良い子はお家に帰る時間どころじゃない、もうお寝むの時間帯だ。
「ナツは何をやっているんだ!? もうとっくに帰ってきていい時間だぞ‼」
「ドラゴンの話を聴くだけだもんね。確かに遅すぎるかも」
ルーシィも若干心配げだ。
「少し落ち着いたらどうだ、エルザ」
「ちょっと時間が掛かってるだけかもしれねぇだろ」
「ううん、ウェンディも一緒なのにこんなに遅くなるのはおかしいわ」
マカオとワカバの言葉を、ミラが否定する。
「ナツらしくねぇし、小せぇ娘を夜中まで連れ回すのは漢のするこっちゃねぇ」
「漢関係あるか?」
相変わらず雑に使う言葉だ。
「昼間、私を襲撃した者の事も気になる。もしやナツ達も・・・・・・」
「グレイの事も気になるしな」
「グレイにも何かあったと?」
「ま、ちょっと様子がおかしかったからな」
妙に表情が硬かったし。
「それこそ気にし過ぎじゃねぇのか?」
「直接家に帰ったのかも知んねぇだろ」
「さっき念のために見てきたけどいなかったんだよ」
「お前の眼で探せねぇのか?」
「白眼で街中を調べた。少なくともナツもウェンディもグレイも、街にはいない」
グレイもナツ達と一緒にいると見るべきか?
「探しに行くか?」
「そうだな。ルーシィ、来てくれ」
「OK!」
「なら、ジュビアも一緒に!」「俺も付いて行こう!」と、ジュビアとエルフマンが名乗りを上げるが、俺は待ったをかけた。

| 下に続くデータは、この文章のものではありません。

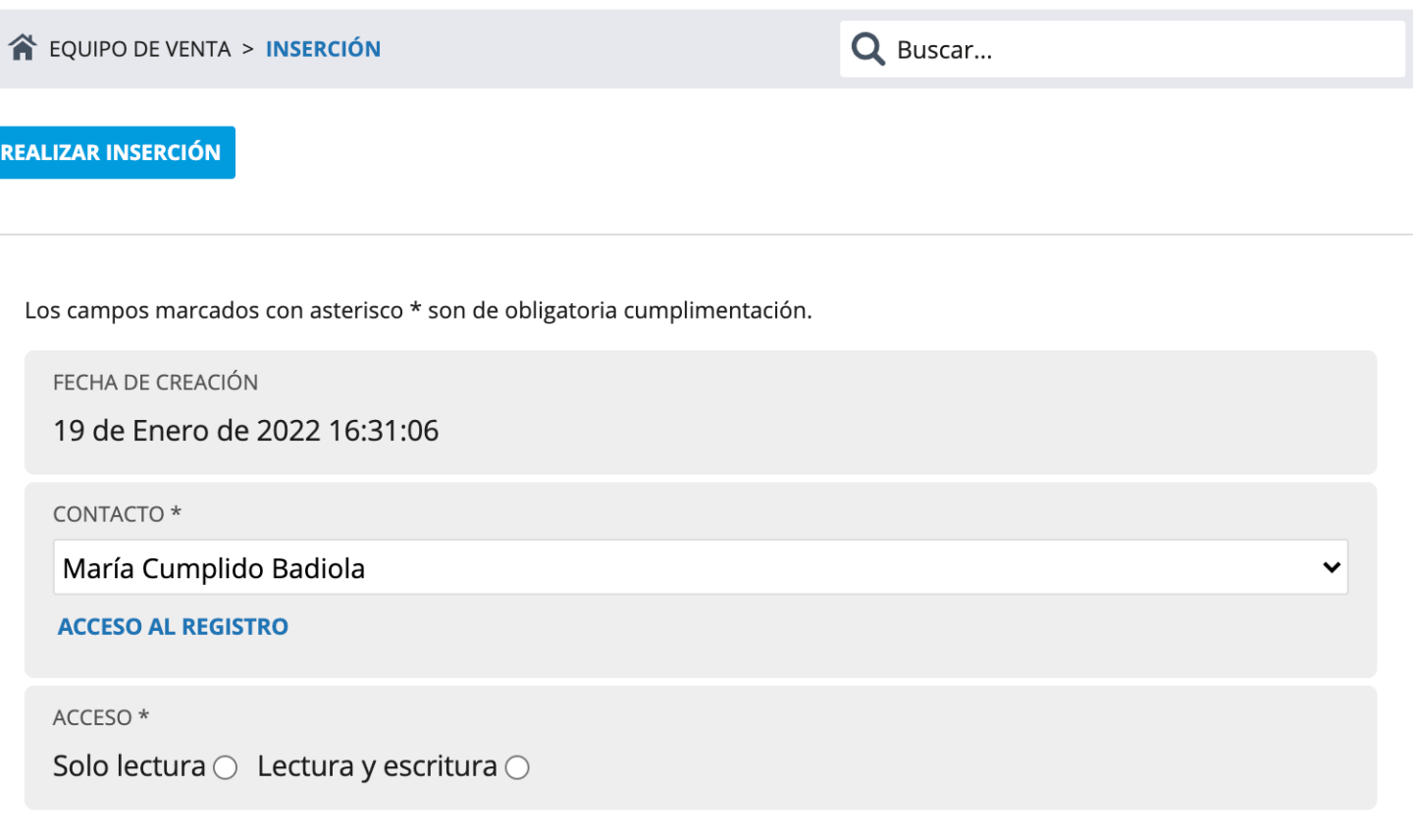This screenshot has width=1413, height=840.
Task: Click the CONTACTO field label
Action: click(x=108, y=514)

「お前達は待機だ。敵が判明してない以上、ホームを手薄にしない方が良い」
「むぅ・・・・漢たるもの、家を空ける訳にはいかねぇか」
だから漢関係ねーだろ。
「気を付けてね。祐一、エルザ、ルーシィ」
「おう」
「ああ」
「はい!」
ミラ達に見送られる俺達は、ナツ達が居る筈の西の荒野を目指し走りだす。